- **Description of the task**
In the records below, begin at the line that has "ديوان المحافظة (123, 382)" and stop after the line that has "تنويه هام لأهالي"; quote those lines verbatim and nothing more.

- **Exercise input**
○ ○ ○
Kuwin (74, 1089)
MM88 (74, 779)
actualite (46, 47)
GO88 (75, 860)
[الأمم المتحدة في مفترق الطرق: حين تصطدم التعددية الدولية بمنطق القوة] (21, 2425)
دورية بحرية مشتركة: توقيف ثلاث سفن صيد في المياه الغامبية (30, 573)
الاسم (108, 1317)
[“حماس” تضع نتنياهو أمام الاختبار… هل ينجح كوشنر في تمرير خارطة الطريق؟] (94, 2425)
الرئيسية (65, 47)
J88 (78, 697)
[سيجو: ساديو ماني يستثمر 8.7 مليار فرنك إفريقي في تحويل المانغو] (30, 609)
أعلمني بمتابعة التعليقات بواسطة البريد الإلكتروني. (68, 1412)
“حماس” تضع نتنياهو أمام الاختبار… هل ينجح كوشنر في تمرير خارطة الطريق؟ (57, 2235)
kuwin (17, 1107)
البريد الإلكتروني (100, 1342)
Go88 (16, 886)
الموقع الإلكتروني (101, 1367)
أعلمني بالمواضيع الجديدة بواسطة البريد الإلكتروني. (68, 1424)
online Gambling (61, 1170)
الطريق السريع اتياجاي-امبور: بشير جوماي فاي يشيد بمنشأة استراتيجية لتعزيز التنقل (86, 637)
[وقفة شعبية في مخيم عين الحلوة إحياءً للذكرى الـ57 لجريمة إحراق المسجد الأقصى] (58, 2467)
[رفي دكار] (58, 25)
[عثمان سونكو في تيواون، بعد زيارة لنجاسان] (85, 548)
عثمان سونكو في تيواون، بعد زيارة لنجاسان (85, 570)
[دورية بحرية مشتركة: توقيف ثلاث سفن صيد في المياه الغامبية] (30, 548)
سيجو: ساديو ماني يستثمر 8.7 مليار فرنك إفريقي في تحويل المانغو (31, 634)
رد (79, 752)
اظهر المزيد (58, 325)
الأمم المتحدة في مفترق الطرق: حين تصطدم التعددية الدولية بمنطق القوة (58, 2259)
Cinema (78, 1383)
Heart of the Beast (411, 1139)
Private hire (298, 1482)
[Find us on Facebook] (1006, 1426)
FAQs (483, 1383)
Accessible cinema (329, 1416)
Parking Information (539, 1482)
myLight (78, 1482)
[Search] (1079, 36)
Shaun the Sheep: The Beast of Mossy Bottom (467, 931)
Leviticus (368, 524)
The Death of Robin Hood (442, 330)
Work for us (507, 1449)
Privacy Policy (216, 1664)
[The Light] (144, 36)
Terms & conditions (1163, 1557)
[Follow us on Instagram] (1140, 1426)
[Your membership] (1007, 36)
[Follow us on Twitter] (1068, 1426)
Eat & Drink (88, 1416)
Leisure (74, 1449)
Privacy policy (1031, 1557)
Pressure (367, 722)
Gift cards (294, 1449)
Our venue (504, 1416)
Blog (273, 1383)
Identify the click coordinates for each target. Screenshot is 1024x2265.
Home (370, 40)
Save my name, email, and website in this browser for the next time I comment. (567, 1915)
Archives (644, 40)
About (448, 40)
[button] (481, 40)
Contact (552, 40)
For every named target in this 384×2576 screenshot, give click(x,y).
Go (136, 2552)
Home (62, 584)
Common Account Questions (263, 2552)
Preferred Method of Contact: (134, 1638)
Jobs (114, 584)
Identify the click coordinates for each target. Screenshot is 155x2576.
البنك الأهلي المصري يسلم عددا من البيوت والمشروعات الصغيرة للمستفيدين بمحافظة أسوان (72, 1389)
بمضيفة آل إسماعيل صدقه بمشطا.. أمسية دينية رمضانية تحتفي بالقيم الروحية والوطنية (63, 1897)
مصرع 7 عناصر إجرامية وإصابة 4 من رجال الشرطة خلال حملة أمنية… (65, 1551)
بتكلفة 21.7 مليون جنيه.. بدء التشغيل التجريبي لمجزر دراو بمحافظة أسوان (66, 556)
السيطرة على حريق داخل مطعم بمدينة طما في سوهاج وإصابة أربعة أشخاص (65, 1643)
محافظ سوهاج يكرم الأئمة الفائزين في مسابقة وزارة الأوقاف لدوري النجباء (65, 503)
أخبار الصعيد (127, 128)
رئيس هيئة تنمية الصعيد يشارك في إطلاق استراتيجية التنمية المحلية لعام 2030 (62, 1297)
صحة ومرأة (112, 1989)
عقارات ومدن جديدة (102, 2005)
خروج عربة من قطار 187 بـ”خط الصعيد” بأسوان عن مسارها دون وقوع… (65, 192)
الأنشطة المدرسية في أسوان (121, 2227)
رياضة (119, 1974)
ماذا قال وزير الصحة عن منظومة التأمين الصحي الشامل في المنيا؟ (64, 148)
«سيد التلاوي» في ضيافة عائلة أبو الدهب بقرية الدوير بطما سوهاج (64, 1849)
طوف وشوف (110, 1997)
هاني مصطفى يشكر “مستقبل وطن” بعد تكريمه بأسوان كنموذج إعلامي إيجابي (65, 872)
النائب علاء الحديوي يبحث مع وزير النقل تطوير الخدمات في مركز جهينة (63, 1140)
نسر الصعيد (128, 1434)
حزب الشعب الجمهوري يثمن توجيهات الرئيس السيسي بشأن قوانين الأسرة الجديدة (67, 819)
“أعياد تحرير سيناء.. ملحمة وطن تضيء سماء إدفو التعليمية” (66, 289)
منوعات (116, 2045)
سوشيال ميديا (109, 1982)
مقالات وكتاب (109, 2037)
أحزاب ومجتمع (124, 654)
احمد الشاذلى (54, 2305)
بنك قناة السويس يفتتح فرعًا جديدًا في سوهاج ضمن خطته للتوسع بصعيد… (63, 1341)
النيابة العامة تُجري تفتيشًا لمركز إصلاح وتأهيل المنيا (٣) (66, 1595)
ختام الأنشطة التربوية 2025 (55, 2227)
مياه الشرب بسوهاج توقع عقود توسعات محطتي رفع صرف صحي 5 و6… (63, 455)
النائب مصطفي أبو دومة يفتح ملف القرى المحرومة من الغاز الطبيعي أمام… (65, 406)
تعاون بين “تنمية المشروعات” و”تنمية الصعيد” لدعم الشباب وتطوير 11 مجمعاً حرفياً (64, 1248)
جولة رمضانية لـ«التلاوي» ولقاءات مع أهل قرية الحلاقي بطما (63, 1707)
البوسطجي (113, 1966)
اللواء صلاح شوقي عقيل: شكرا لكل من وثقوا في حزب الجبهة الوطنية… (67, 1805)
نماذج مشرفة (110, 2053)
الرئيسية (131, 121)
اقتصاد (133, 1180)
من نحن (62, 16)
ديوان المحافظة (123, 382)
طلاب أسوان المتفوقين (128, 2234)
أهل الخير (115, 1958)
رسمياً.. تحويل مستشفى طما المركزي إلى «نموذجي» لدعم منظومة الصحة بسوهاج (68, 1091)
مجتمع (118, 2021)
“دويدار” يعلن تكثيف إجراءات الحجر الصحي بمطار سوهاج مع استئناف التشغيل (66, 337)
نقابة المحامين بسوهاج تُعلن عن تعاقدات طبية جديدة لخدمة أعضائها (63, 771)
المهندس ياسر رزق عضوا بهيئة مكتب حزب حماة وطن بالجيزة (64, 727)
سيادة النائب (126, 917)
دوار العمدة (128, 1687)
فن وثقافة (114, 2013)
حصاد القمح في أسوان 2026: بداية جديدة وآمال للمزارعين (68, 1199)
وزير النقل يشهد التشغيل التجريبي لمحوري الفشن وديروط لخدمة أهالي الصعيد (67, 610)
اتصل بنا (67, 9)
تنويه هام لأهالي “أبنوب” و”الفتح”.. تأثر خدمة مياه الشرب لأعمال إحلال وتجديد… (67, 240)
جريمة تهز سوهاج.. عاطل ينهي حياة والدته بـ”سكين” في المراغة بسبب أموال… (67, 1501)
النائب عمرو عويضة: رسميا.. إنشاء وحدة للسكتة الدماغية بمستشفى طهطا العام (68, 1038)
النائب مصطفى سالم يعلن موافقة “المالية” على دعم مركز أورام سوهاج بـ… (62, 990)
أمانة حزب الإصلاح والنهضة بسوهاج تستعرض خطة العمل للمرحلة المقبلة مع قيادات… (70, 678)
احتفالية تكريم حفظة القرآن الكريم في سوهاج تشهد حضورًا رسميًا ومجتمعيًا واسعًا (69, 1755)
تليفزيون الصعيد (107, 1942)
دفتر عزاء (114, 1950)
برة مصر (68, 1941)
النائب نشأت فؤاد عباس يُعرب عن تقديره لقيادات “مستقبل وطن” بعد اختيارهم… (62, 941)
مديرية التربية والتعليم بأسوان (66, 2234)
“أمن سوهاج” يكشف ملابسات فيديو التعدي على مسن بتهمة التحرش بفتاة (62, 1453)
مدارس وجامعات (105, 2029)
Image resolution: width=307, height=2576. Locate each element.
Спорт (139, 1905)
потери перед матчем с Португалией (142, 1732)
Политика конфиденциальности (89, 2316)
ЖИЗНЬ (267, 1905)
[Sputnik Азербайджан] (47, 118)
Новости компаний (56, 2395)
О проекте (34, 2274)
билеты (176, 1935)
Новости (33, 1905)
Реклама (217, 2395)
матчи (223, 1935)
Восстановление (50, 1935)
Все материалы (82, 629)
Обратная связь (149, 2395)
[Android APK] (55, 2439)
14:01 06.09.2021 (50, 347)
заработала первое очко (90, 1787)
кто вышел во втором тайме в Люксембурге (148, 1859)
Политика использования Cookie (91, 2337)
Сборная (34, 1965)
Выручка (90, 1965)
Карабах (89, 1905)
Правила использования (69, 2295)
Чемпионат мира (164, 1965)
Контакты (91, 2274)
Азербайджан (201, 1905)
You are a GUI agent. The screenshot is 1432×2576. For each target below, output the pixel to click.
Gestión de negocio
○ ○ ○
- **Task solution**
ديوان المحافظة (123, 382)
طلاب أسوان المتفوقين (128, 2234)
أهل الخير (115, 1958)
رسمياً.. تحويل مستشفى طما المركزي إلى «نموذجي» لدعم منظومة الصحة بسوهاج (68, 1091)
مجتمع (118, 2021)
“دويدار” يعلن تكثيف إجراءات الحجر الصحي بمطار سوهاج مع استئناف التشغيل (66, 337)
نقابة المحامين بسوهاج تُعلن عن تعاقدات طبية جديدة لخدمة أعضائها (63, 771)
المهندس ياسر رزق عضوا بهيئة مكتب حزب حماة وطن بالجيزة (64, 727)
سيادة النائب (126, 917)
دوار العمدة (128, 1687)
فن وثقافة (114, 2013)
حصاد القمح في أسوان 2026: بداية جديدة وآمال للمزارعين (68, 1199)
وزير النقل يشهد التشغيل التجريبي لمحوري الفشن وديروط لخدمة أهالي الصعيد (67, 610)
اتصل بنا (67, 9)
تنويه هام لأهالي “أبنوب” و”الفتح”.. تأثر خدمة مياه الشرب لأعمال إحلال وتجديد… (67, 240)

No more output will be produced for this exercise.